Integration of Tumor Elimination And Tissue Regeneration via Selective Manipulation of Physiological Microenvironments Based on Intelligent Nanocomposite Hydrogel for Postoperative Treatment of Malignant Melanoma

Tumor residue and tissue damage normally occurred after surgical treatment of malignant melanoma, and the effective postoperative therapy is still a challenge because the treatment requests simultaneous but opposite manipulation of tumor cells and healthy cells.
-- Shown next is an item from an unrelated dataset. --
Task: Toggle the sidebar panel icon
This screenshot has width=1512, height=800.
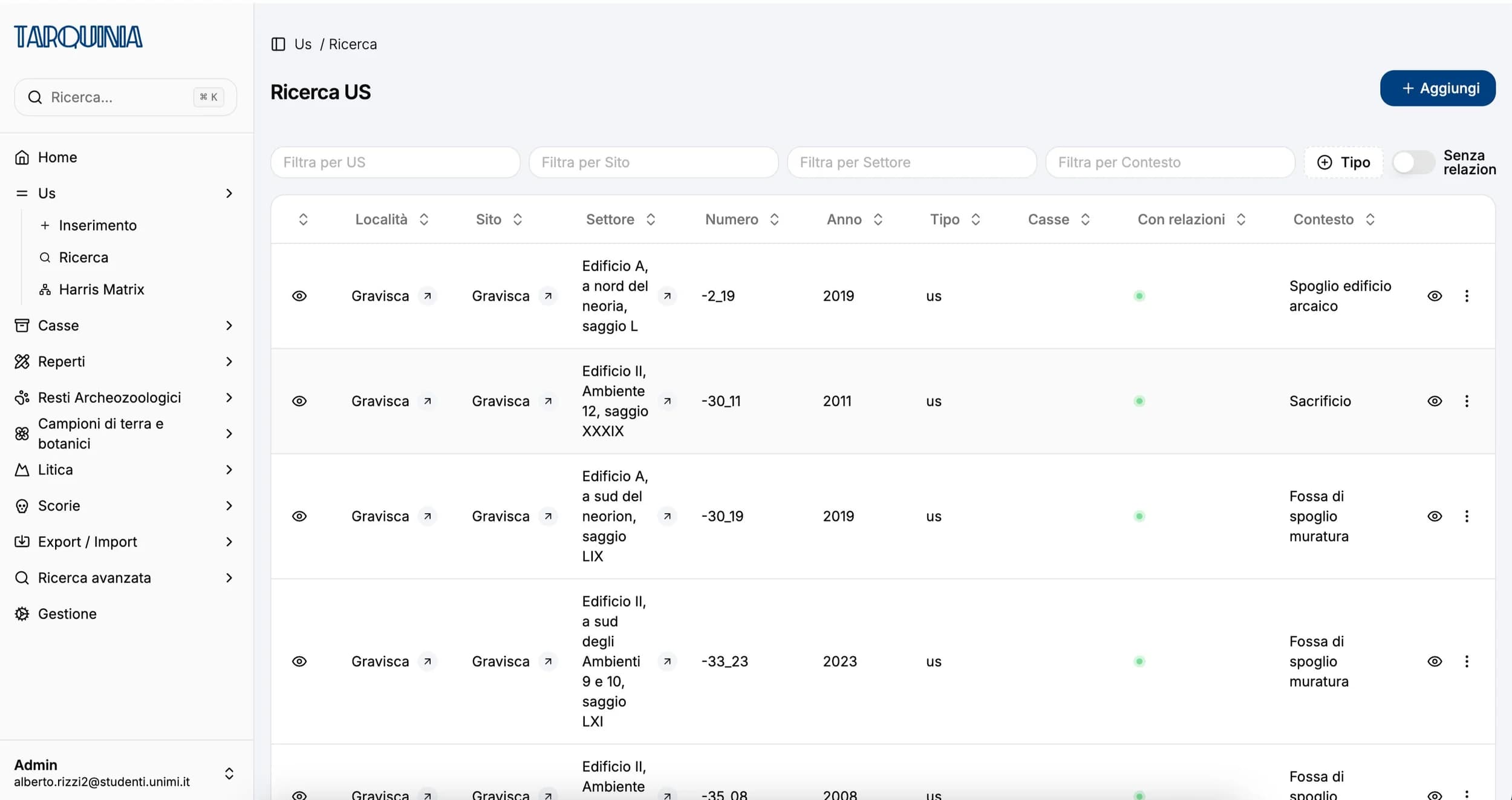Action: click(278, 44)
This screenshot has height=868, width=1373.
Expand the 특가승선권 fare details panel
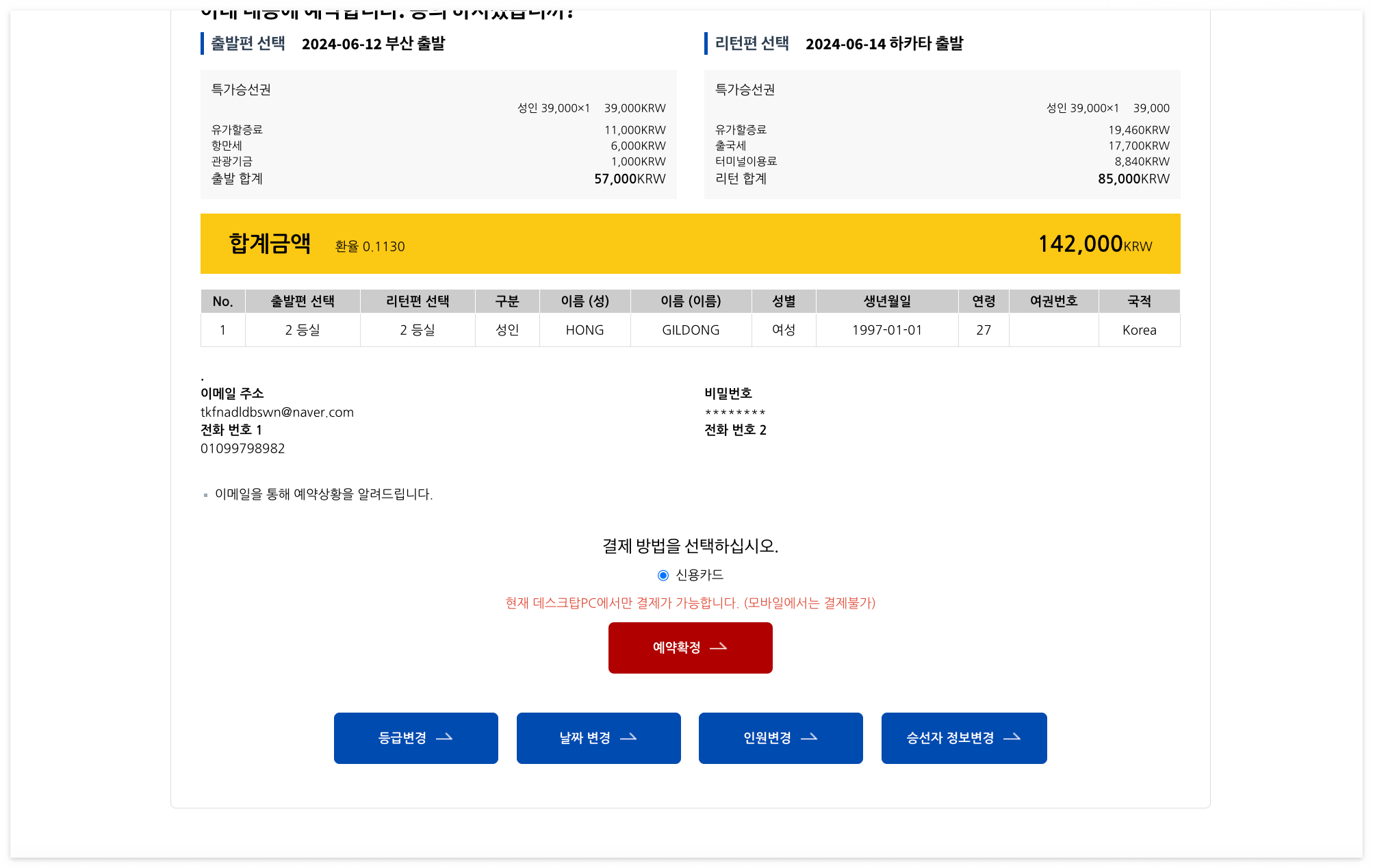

Herein, MBGP-Gel, a thermosensitive and biodegradable hydrogel incorporating S-nitrosoglutathione (GSNO) loaded and N-aminoethyl-N’-benzoyl thiourea (BTU) modified MSNs (MBGP NPs), was designed to utilize the significant difference of copper content between tumor cells and healthy cells to regulate various physiological microenvironments for integrative therapy of tumor elimination, metastasis inhibition and tissue regeneration. The MBGP-Gel underwent sol-gel transformation at body temperature after injection, and continuously released MBGP nanoparticles. In tumor cells, these nanoparticles would chelate the excess copper to inhibit the tumor migration. Meanwhile, copper was reduced to cuprous, which further catalyzed the abundant H₂O₂ and GSNO to produce oxygen species (ROS) and nitric oxide (NO), respectively. The ROS and the reaction product of ROS and NO (ONOO) would significantly damage the tumor tissue. In contrast, MBGP nanoparticles entered healthy cells only generate appropriate amount of NO to accelerate tissue healing. Both in vitro and in vivo results showed that the nanocomposite hydrogel could inhibit the growth and metastasis of malignant melanoma and promote the skin regeneration, which offered an promising strategy for postoperative treatment of various tumors.